··· EXTRACTED ENTRIES ···

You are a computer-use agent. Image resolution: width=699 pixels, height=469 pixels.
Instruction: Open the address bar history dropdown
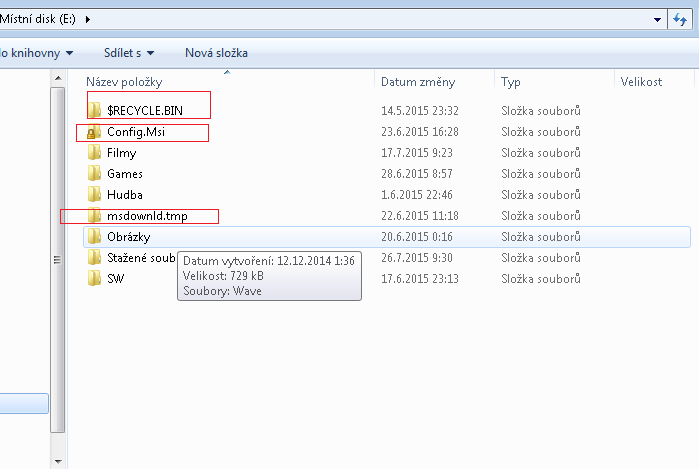click(x=657, y=19)
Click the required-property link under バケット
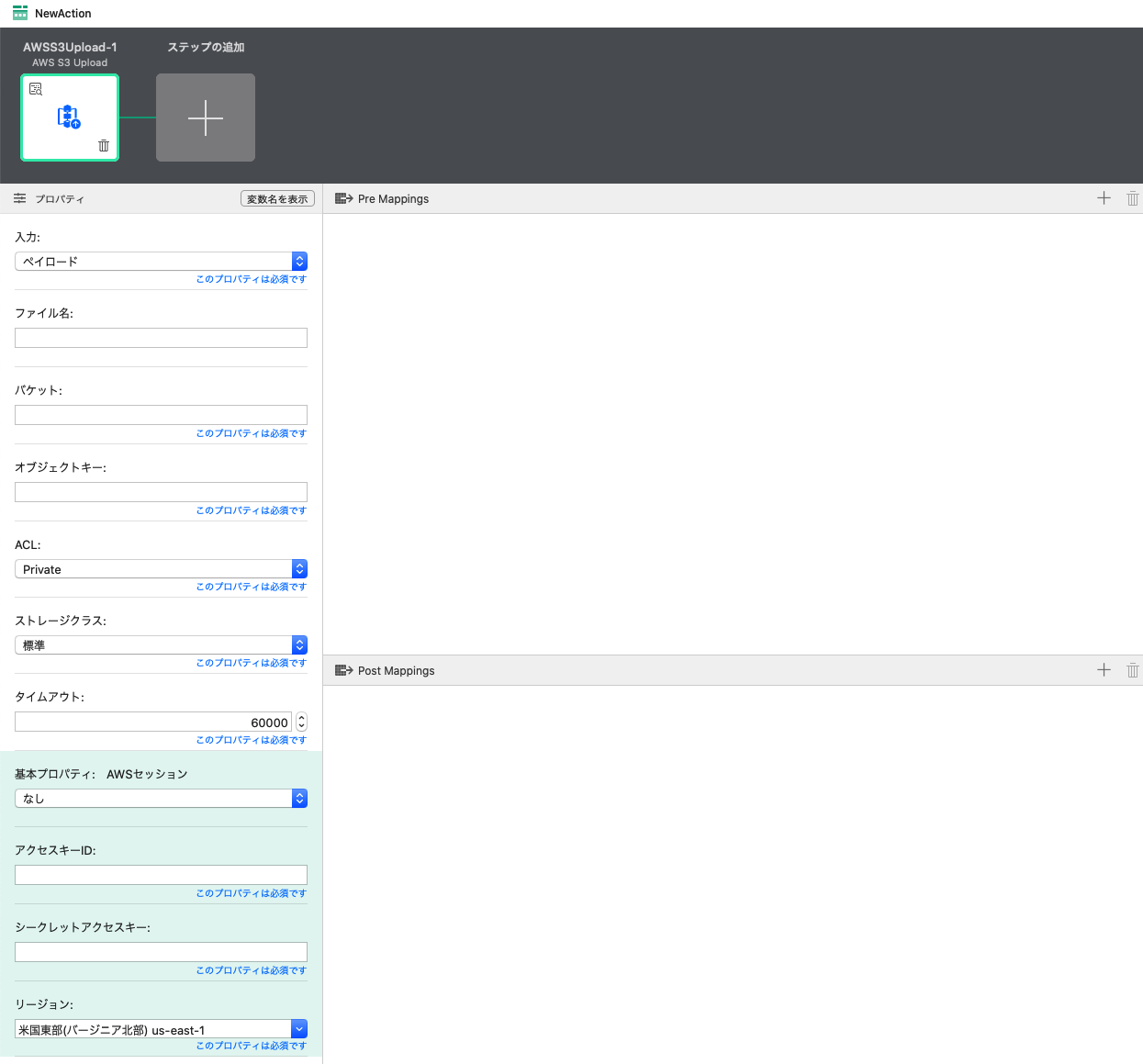The height and width of the screenshot is (1064, 1143). click(x=252, y=432)
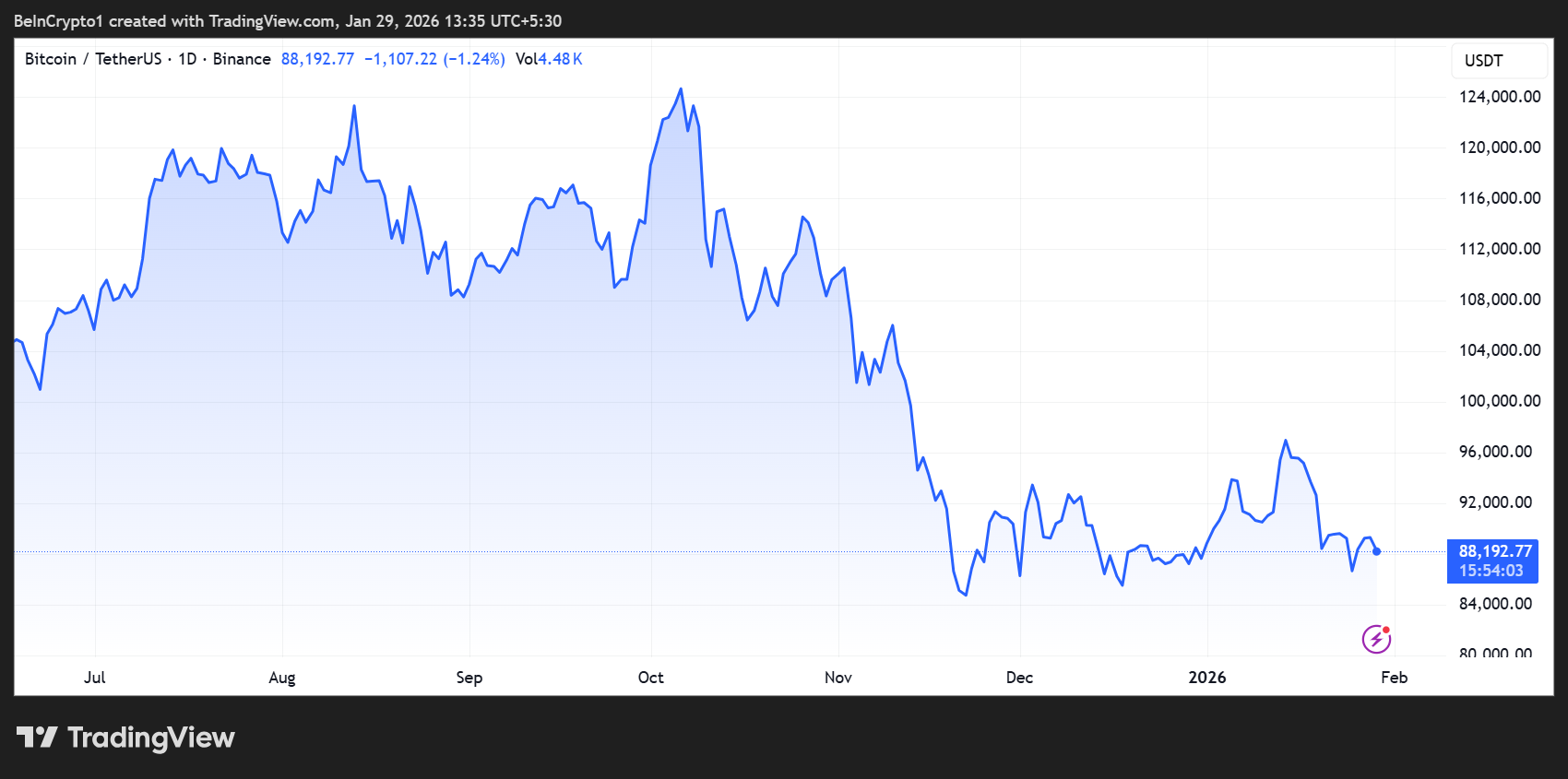Click the Feb label on time axis
The image size is (1568, 779).
coord(1394,678)
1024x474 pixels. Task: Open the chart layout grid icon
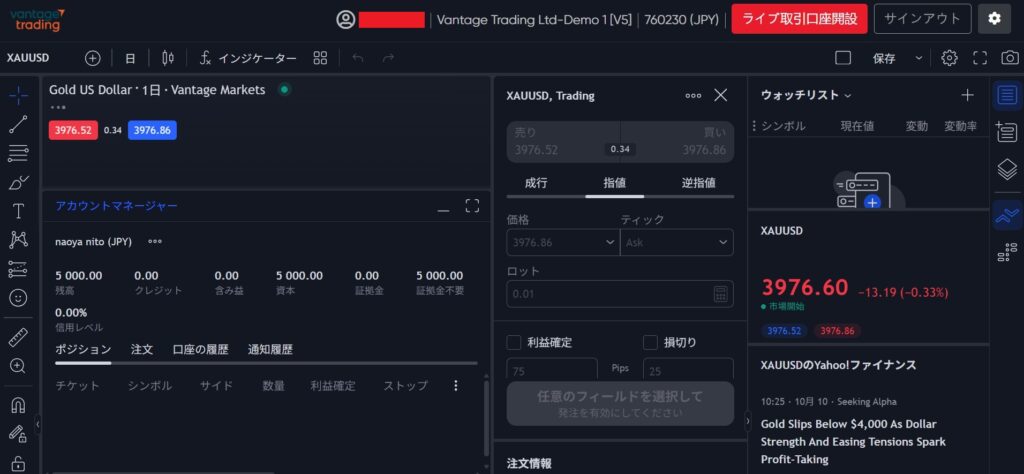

···

TASK REQUIREMENTS — All lines from the one holding "Click the required-property link under バケット" through the last line of the entries, and nothing else, are to be output exactly; leave out the pictures.

ANSWER BOX —
Click the required-property link under バケット
The height and width of the screenshot is (1064, 1143). click(x=252, y=432)
Click the Feb label on time axis
The image size is (1568, 779).
coord(1394,678)
1024x474 pixels. Task: Open the chart layout grid icon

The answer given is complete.